Noor Riyadh 2025: Light, Memory and the Rhythm of  a Changing City


On late November evenings, Riyadh moves with a pace that feels both familiar and entirely new. Metro lines sweep through stations lit like architecture of the future, historic districts stay alive long after sunset, and the city’s rhythm – once defined by silence and long stretches of stillness – now unfolds in visible layers. This year, that rhythm becomes light. Noor Riyadh turns the Saudi capital into an open – air map of movement, memory and transformation.


 

Running from 20 November to 6 December, the fifth edition of the festival brings together 60 artworks by 59 artists from 24 countries, including more than 35 new commissions. Organized by Riyadh Art under the Royal Commission for Riyadh City (RCRC), Noor Riyadh positions itself not as a single destination but as a constellation of experiences spread across six carefully chosen locations – from the historic core to the futuristic curves of Zaha Hadid’s KAFD Metro Station.

 

Even in a city evolving at extraordinary speed, Noor Riyadh does not compete with change; it reveals it.

 

An this year’s theme – In the Blink of an Eye – captures exactly that: a city where history and modernity don’t collide, but move alongside each other with surprising ease.

 

Across its five editions, Noor Riyadh has welcomed millions of visitors, presenting hundreds of artworks that trace the evolution of Saudi society through light, scale and public space. This year’s curatorial trio – Mami Kataoka, Sara Almutlaq and Li Zhenhua – builds on the legacy with a program rooted in observation: of time, of rhythm, of daily life.

 

Li Zhenhua, a long – standing figure in media art and experimental film, speaks of Riyadh as a place he recognized instantly – not from travel, but from memory. ‘In the nineties in China, cities shifted overnight.
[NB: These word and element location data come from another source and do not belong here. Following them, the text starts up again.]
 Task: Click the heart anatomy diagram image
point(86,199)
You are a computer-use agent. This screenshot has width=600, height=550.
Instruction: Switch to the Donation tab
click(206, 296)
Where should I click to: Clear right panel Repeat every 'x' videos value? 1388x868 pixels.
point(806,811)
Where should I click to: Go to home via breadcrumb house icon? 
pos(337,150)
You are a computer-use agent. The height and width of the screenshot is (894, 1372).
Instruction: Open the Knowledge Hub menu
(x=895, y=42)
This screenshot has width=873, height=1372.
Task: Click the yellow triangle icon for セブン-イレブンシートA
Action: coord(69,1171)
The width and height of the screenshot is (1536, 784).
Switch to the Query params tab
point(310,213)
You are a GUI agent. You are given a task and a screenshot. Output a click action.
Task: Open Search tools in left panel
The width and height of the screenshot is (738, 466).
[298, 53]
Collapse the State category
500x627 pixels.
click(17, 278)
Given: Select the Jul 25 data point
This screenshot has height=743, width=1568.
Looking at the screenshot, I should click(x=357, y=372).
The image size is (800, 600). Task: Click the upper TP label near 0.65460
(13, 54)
You’d walk through a demolished block one morning and see a tower rising the next. When I arrived in Riyadh, that feeling return – the speed, the light, the atmosphere’.

 

Before choosing artworks, he spent days walking each location, sometimes twice a day, nothing how light behaved in the afternoon heat, how crowds moved through the metro, how the old city breathed at night.


 

Noor Riyadh 2025: Light, Memory and the Rhythm of  a Changing City


‘If you don’t understand the rhythm of a place, you can’t curate for it’, he says. The artwork must meet the city where it already lives.’

 

This year’s six festival sites form a portrait of Riyadh as it stands today.

 

In Qasr Al Hokm and the King Abdulaziz Historical Center, installations interact with adobe facades, Najdi geometry, palm – lined squares and long – held memories. At the King Abdulaziz Historical Center, works resonate with Saudi social history – from Safeya Binzagr’s documentary paintings of wedding customs to new commissions built around archives and oral narratives.

 

At the KAFD Metro Station, designed by Zaha Hadid Architects, and the STC Metro Station, by Gerber Architekten, the festival shifts toward momentum. Facades turn into fields of colour, algorithms translate complex data into immersive images, and commuters become part of the artwork simply by passing through.

 

At Al Faisalih Tower, beams of light and mapped animations turn one of the city’s most recognizable silhouettes into a quit astronomical instrument. And in JAX District, the city’s contemporary art hub, the festival returns to experimentation: research – driven works, interdisciplinary collaborations, and installations that blur the boundary between art and science.

 

Among the works, certain pieces define this year’s emotional and conceptual tone.

 

Saad Al Howede’s Memory Melting – a cluster of luminous spheres made from melted toys collected from families across the globe – examines childhood in an age where screens shape imagination. ‘The real story of the child is disappearing’, he says. The toys, fused together, form a surface where fragments of memory remain alive in colour and shape.

 

Safeya Binzagr’s Scenes of a Matrimony brings three of her celebrated paintings to life as one continuous narrative of a traditional Hijazi wedding – a rare moment where historical imagery enters the public sphere with renewed intimacy.

 

Shinji Ohmaki’s Liminal Air Space – Time fills a historic courtyard with thousands of silk threads suspended in darkness – a sculpture of air and movement that shifts with the slights change in temperature or presence.

 

Loris Cecchini’s Blaublobbing attaches translucent, bubble – like sculptural forms to existing streetlights, reshaping familiar architecture through gentle luminosity.

 

Guillaume Cousin’s Le Silence des Particules uses bursts of mist to create perfect, ephemeral rings that float and dissolve in a single beam of light – a study in the fragility of the present moment.

 

Ivana Franke’s Centre, installed in STC Metro Station, transforms a transparent cube into a spatial experiment made of hundreds of monofilament lines, drawing on her long – standing collaborations with neuroscientists.

 

Across these works – and many others – the city becomes the final collaborator.

 

But Noor Riyadh is not defined only by architecture, scale or technology.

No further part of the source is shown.